## [Exercise details]
Reproduce the entries below, swapping each instance of "Where should I click to" for "Where do I click to" and changing nothing else.

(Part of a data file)

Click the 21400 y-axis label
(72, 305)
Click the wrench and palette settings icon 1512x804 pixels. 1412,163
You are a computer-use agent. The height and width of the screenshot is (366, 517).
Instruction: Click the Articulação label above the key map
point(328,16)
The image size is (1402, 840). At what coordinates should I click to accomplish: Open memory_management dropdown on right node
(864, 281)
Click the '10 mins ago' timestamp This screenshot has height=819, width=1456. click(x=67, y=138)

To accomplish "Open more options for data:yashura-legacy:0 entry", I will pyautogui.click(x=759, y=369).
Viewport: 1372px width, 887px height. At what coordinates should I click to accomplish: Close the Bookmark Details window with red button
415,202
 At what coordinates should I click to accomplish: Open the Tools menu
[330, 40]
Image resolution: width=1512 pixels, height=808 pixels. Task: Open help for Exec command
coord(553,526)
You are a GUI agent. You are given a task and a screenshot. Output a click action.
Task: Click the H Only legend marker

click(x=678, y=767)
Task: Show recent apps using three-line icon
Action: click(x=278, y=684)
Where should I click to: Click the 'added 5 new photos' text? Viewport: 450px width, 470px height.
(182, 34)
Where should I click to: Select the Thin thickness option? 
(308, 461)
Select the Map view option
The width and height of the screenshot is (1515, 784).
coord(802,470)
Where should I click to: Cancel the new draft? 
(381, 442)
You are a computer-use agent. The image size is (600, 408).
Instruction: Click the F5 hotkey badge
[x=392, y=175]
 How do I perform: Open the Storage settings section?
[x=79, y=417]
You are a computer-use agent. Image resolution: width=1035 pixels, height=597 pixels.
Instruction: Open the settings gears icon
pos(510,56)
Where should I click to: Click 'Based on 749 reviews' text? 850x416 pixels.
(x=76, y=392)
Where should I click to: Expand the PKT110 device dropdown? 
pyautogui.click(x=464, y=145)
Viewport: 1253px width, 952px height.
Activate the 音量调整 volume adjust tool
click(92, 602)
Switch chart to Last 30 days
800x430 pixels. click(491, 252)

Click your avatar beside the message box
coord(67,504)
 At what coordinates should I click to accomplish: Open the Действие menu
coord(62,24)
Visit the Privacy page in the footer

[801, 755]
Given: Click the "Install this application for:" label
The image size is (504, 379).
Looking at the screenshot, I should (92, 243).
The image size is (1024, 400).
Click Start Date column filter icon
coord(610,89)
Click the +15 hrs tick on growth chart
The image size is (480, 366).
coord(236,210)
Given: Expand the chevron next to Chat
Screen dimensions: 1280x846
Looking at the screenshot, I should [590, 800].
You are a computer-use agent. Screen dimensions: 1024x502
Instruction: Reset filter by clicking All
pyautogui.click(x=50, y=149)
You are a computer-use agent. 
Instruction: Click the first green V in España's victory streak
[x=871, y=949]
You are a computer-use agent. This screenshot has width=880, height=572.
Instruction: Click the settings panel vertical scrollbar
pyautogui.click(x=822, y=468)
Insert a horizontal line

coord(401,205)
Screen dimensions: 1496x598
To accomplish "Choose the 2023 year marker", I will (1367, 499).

## [Answer to the problem]
Click the 21400 y-axis label
(72, 305)
Click the wrench and palette settings icon 1512x804 pixels. 1412,163
You are a computer-use agent. The height and width of the screenshot is (366, 517).
Instruction: Click the Articulação label above the key map
point(328,16)
The image size is (1402, 840). At what coordinates should I click to accomplish: Open memory_management dropdown on right node
(864, 281)
Click the '10 mins ago' timestamp This screenshot has height=819, width=1456. click(x=67, y=138)

To accomplish "Open more options for data:yashura-legacy:0 entry", I will pyautogui.click(x=759, y=369).
Viewport: 1372px width, 887px height. At what coordinates should I click to accomplish: Close the Bookmark Details window with red button
415,202
 At what coordinates should I click to accomplish: Open the Tools menu
[330, 40]
Image resolution: width=1512 pixels, height=808 pixels. Task: Open help for Exec command
coord(553,526)
You are a GUI agent. You are given a task and a screenshot. Output a click action.
Task: Click the H Only legend marker

click(x=678, y=767)
Task: Show recent apps using three-line icon
Action: click(x=278, y=684)
Where do I click to: Click the 'added 5 new photos' text? Viewport: 450px width, 470px height.
(182, 34)
Where do I click to: Select the Thin thickness option? 
(308, 461)
Select the Map view option
The width and height of the screenshot is (1515, 784).
coord(802,470)
Where do I click to: Cancel the new draft? 
(381, 442)
You are a computer-use agent. The image size is (600, 408).
Instruction: Click the F5 hotkey badge
[x=392, y=175]
 How do I perform: Open the Storage settings section?
[x=79, y=417]
You are a computer-use agent. Image resolution: width=1035 pixels, height=597 pixels.
Instruction: Open the settings gears icon
pos(510,56)
Where do I click to: Click 'Based on 749 reviews' text? 850x416 pixels.
(x=76, y=392)
Where do I click to: Expand the PKT110 device dropdown? 
pyautogui.click(x=464, y=145)
Viewport: 1253px width, 952px height.
Activate the 音量调整 volume adjust tool
click(92, 602)
Switch chart to Last 30 days
800x430 pixels. click(491, 252)

Click your avatar beside the message box
coord(67,504)
 At what coordinates should I click to accomplish: Open the Действие menu
coord(62,24)
Visit the Privacy page in the footer

[801, 755]
Given: Click the "Install this application for:" label
The image size is (504, 379).
Looking at the screenshot, I should (92, 243).
The image size is (1024, 400).
Click Start Date column filter icon
coord(610,89)
Click the +15 hrs tick on growth chart
The image size is (480, 366).
coord(236,210)
Given: Expand the chevron next to Chat
Screen dimensions: 1280x846
Looking at the screenshot, I should [590, 800].
You are a computer-use agent. Screen dimensions: 1024x502
Instruction: Reset filter by clicking All
pyautogui.click(x=50, y=149)
You are a computer-use agent. 
Instruction: Click the first green V in España's victory streak
[x=871, y=949]
You are a computer-use agent. This screenshot has width=880, height=572.
Instruction: Click the settings panel vertical scrollbar
pyautogui.click(x=822, y=468)
Insert a horizontal line

coord(401,205)
Screen dimensions: 1496x598
To accomplish "Choose the 2023 year marker", I will (1367, 499).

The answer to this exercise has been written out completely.